Al cabo de un rato, se dio cuenta de que solo hablaba él y de que podía aprovechar para averiguar más cosas sobre ella.


—Tengo entendido que ustedes eran una familia muy unida. ¿Seguía viviendo con ellos cuando murieron?


Esperó una contestación, pero fue en vano porque Paula se había quedado dormida con la mejilla rozándole el hombro. Era joven e inocente.


Pedro deseó poder hacer lo mismo, pero tenía la mente llena de pensamientos caóticos. De repente, la idea que se había hecho sobre ella se le había derrumbado.


Una parte de él quería creer a la joven sin segundas intenciones que intentaba sobreponerse a su tragedia personal y conocer al hombre que la engendró. Sin embargo, otra parte, la de abogado, se negaba a bajar la guardia.


Bueno, había soltado un par de lagrimitas y había revelado que era una mujer vulnerable, pero eso no demostraba nada. Seguía siendo una desconocida.


—Me encantaría que nos conociéramos —le había contestado a Hugo aceptando su invitación con demasiado entusiasmo—. No hay nada que me retenga en Vancouver, nada de nada. Descubrir que existes no podría haberse producido en un momento mejor.

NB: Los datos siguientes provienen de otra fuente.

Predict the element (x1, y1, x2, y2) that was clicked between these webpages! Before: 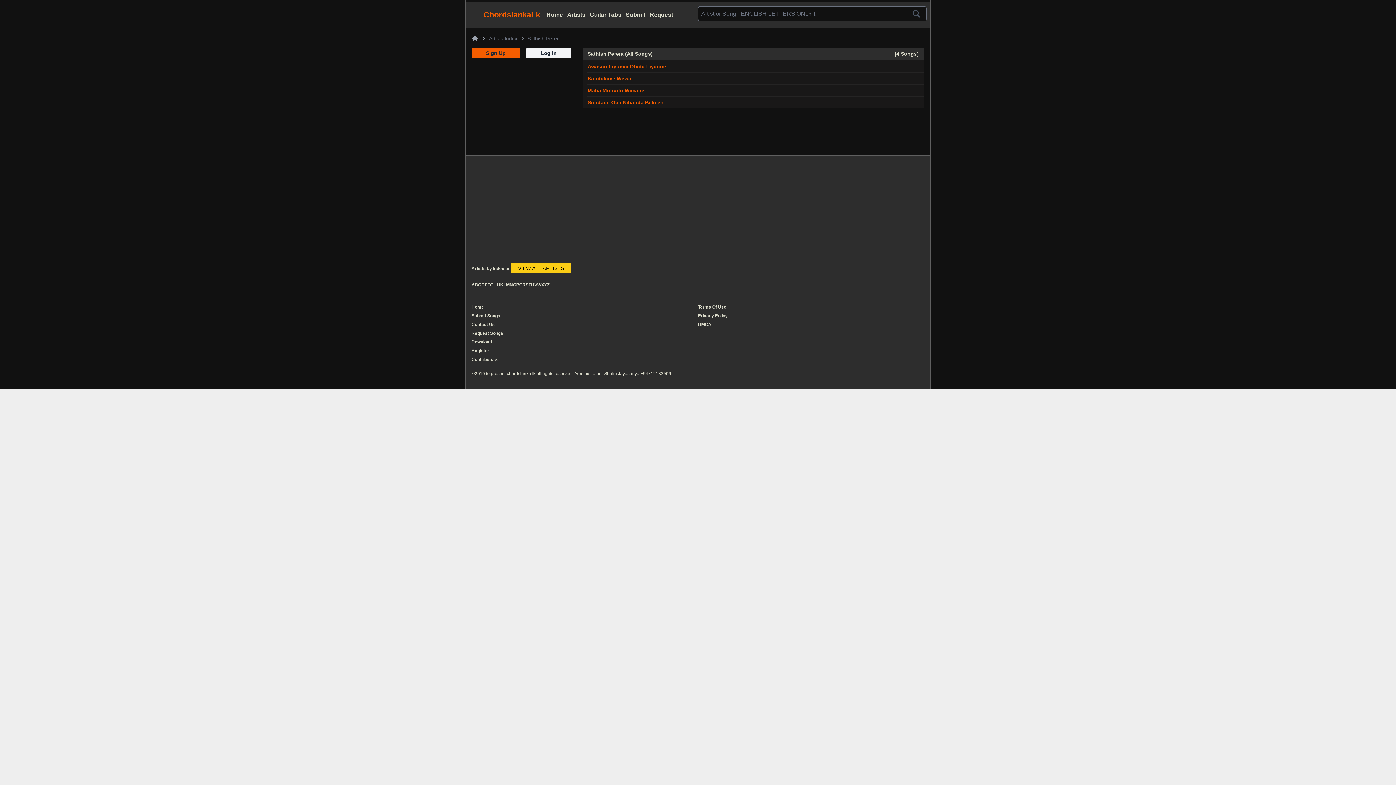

¿Mejor para quién? Desde luego, no para Hugo, que había tenido que pasar calamidades por culpa de la madre de Paula, que lo único que quería era dinero. Le había costado mucho trabajo llegar a vivir como vivía y ninguna hija prodiga iba a llegar a fastidiárselo. ¡No mientras Pedro Alfonso estuviera allí para impedirlo!


Paula suspiró y dio una patada al aire haciendo que la sábana se apartara, dejando al descubierto los muslos y el elástico de las braguitas.


Pedro miró el reloj. No eran ni las once. Seis horas para que amaneciera y pudieran ver los daños de la tormenta. Seis horas junto a ella, envuelto en su aroma.


¡El infierno existía y el diablo era el rey!